RGS2-related non-coding interaction network modulates the NF-Kappa B signaling pathway in MS patients: a systems biology investigation

Background: Multiple Sclerosis (MS) is recognized as the most prevalent chronic inflammatory condition that targets the brain and spinal cord. According to the third edition of the Atlas of MS, around 2.8 million individuals worldwide are affected by Multiple Sclerosis, equating to a prevalence of 35.9 cases per 100,000 people. In this study, we evaluated the expression levels of potential biomarkers in a high-throughput MS dataset to find novel highly dysregulated RNAs in MS patients.
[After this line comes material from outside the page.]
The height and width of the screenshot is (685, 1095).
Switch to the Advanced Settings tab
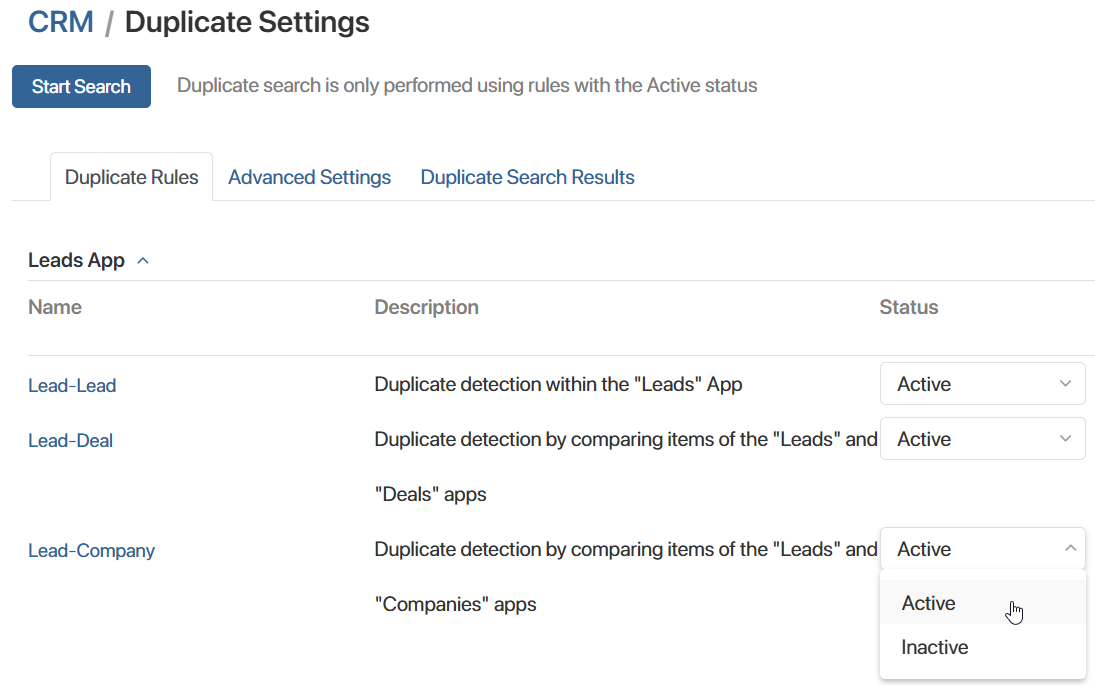point(309,176)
Furthermore, a novel RNA regulatory network has been visualized to find new non-coding interaction patterns in the MS-related signaling pathways. Methods: Using R Studio, high-throughput gene expression MS datasets were analyzed to find highly dysregulated mRNAs in MS patients. miRNA, lncRNA, and protein interaction analyses were conducted by miRWalk and lncRRIsearch databases. Using visualized interaction networks, pathway enrichment analysis was performed using Enrichr and KEGG. qRT-PCR experiment was performed for the validation of gene expression analyses. Results: RGS2 was found to be significantly upregulated in both microarray (logFC: 1.7667, adj.P. Value: 0.0079) and qRT-PCR analyses (logFC: 4.547, p-value < 0.0001). Similarly, the lncRNAs NCK1-DT (logFC: 2.155, p-value: 0.0132) and ASH1L-AS1 (logFC: 3.345, p-value < 0.0001) exhibited elevated expression in MS samples, suggesting a regulatory impact on RGS2 expression levels. The marked changes in the expression of RGS2, NCK1-DT, and ASH1L-AS1 in MS patients compared to normal samples position them as promising diagnostic biomarkers. Additionally, RGS2 and its associated proteins have been implicated in modulating the NF-Kappa B signaling pathway. MiR-4638-3p was identified to directly downregulate RGS2 expression, while miR-4525 influences the expression of RGS2 and ASH1L-AS1 within a competing endogenous RNA (ceRNA) network. Conclusion: NCK1-DT and ASH1L-AS1 are the two novel diagnostic biomarkers of MS. Mentioned lncRNAs might affect the normal regulatory mechanisms of “NF-Kappa B signaling pathway” through direct and indirect interaction with mRNA RGS2.